Chain too tight causing lateral torque
check bushings/inner motor for vibration/markings
check motor mount and cog/gear alignment using laser
balance tires on a spindle

so guess i will try that. If anyone can explain the FOC madness happy to listen and try again.


It inverts direction because one motor is pointed to the left and one to the right. There is option in vesc tool to invert it so both go the same way. Try to go FOC one more time, invert one motor, configure CAN, properly configure remote and tell us what happened.


Do single motor, single VESC first. Test each VESC with each motor.

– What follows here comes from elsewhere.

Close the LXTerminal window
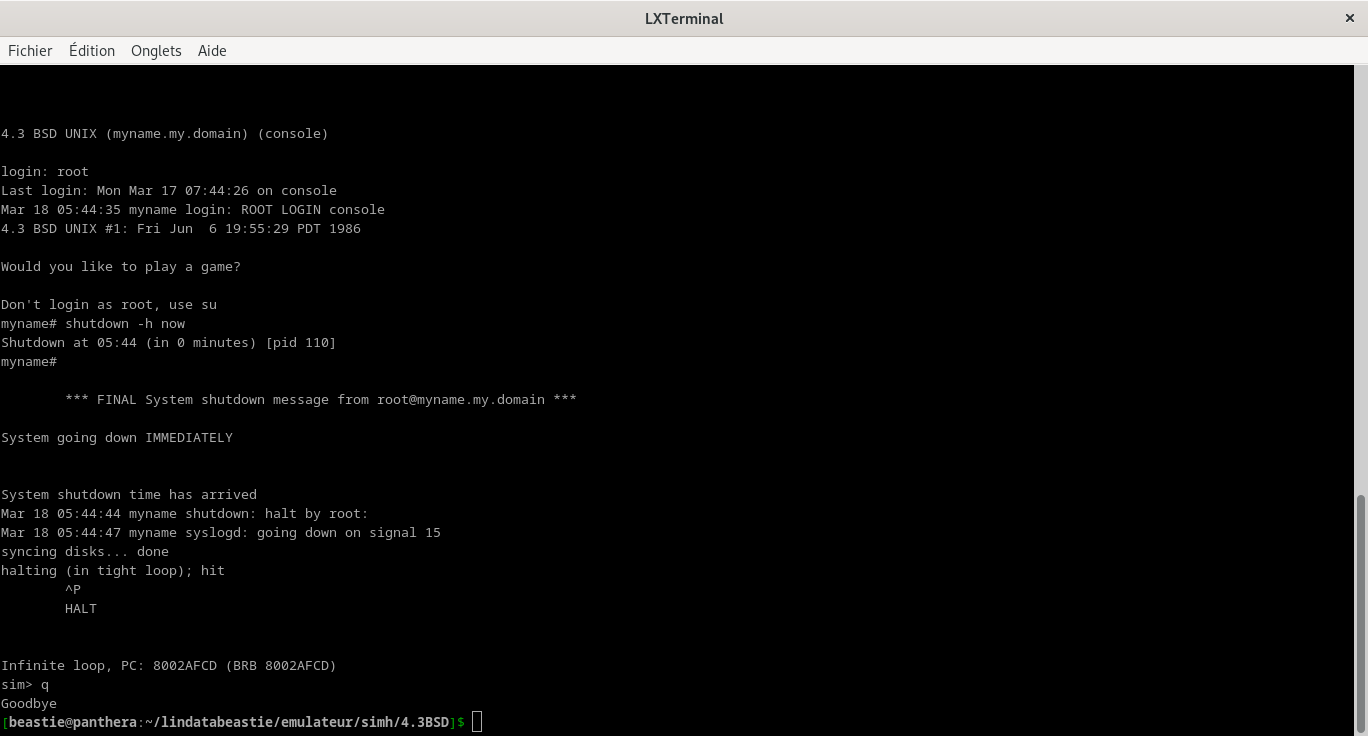Image resolution: width=1368 pixels, height=736 pixels. tap(1350, 18)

And try without the sensors plugged in.


Thanks @webst I def know of the inverted option i have to click it each time in BLDC hybrid for the slave to invert. I have Photon remote so I cant config per se. I set to UART, 115200, in nunchuck tab control mode= current w no reverse then i config in remote itself. remote hasnt been an issue at all in bldc once i got it up and running so shouldnt be that. @ trampa i have always done one vesc at a time and they both work that way. Problem is when i connect them either both spin in right direction at full speed then dies out or only master spins i can usually control for a few brakes/revs then that revs up and dies out. I do not have CAN connected until the slave config. I have not tried without sensors connected.


how exactly would i do w/o sensors should i still select hall sensors during motor wizard despite them being unplugged and I would assume the motor resistance and flux linkage do not need sensor to calc? When do i plug in sensors and what settings would i manually update in config.


Only CAN L and CAN H connected I guess. Some managed to connect all four pins…

I would do the detection with very loos chain. I would compare the values the same VESC measures for both motors. Then do the same with the other VESC. Especially the resistance and Lambda are of interest.

This way you can see if one motor or VESC has a problem.
Bench tests do not give a lot of feedback, since VESC use current control.


Just unplug sensors and omit them in motor detection wizard. Do not plug them now and tell us if it’s working.